Prychnął, udając obrażonego.
– To ja specjalnie dla was wybieram się na tak niebezpieczną misję, a wy tutaj mnie obrażacie!
– To było twoje zadanie! – przypomniał mu rosły mężczyzna.
– A twoim było zabić te trzy dziwki i nie wpakować nas w kłopoty! – krzyknął na całe auto.
– Nie denerwuj się, Jackal. – Jego spokojna twarz wyrażała większą grozę i zło, niż mogłoby się wydawać. Czarne jak smoła włosy opadały swobodnie na ramiona, gdy tylko zdjął z głowy charakterystyczną czapkę dla szoferów. – Nasz pan już wie o jego niepowodzeniu, więc ma dla niego nowe zadanie.
Zaśmiał się Jackal, wygodnie rozkładając się na fotelu.

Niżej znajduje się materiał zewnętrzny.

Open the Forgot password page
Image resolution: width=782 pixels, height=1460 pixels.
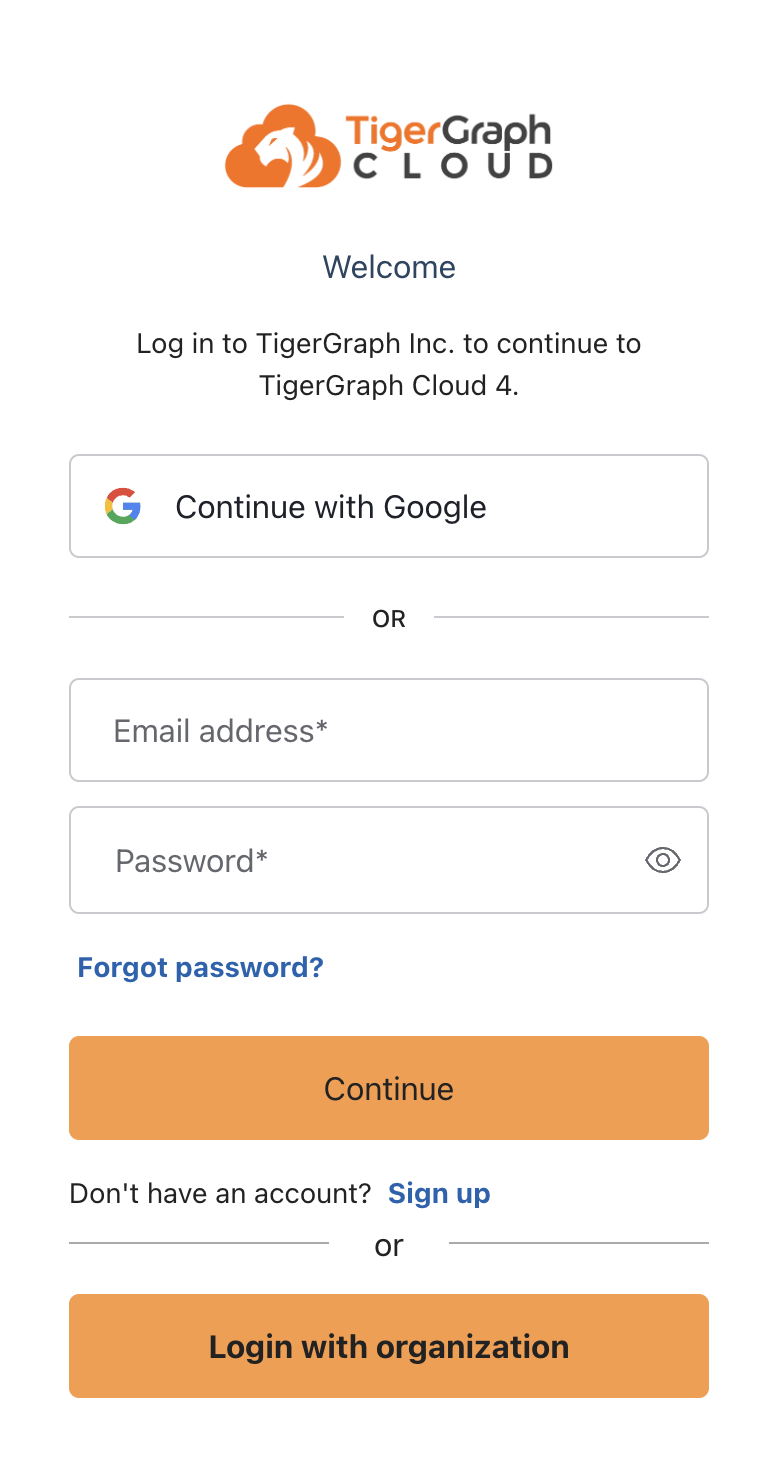200,967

– Już nie mogę się doczekać miny Deliory, gdy dowie się, jaką ma misję. – Rozejrzał się niewinnie po aucie, po czym przybliżył się do siedzenia kierowcy i zapytał niepewnie: – A co robimy z resztą? I jak go stąd wywieziemy?
Mard Geer zachichotał, skręcając w jedną z pobocznych alejek. Satysfakcja, jaką czerpał z tej zabawy, nie miała granic. Był najbliżej swojego pana, więc znał jego zamiary i cel, jaki mu przyświeca, więc z jeszcze większą ochotą spełniał rozkazy.
– Magnolia to miasto masek. Nikt nie jest tym, za kogo się podaje! – krzyknął szaleńczo czarnowłosy. – Kyoka już od dawna infiltruje od wewnątrz całe więzienie, więc bez problemu zadbała o to małe urządzonko.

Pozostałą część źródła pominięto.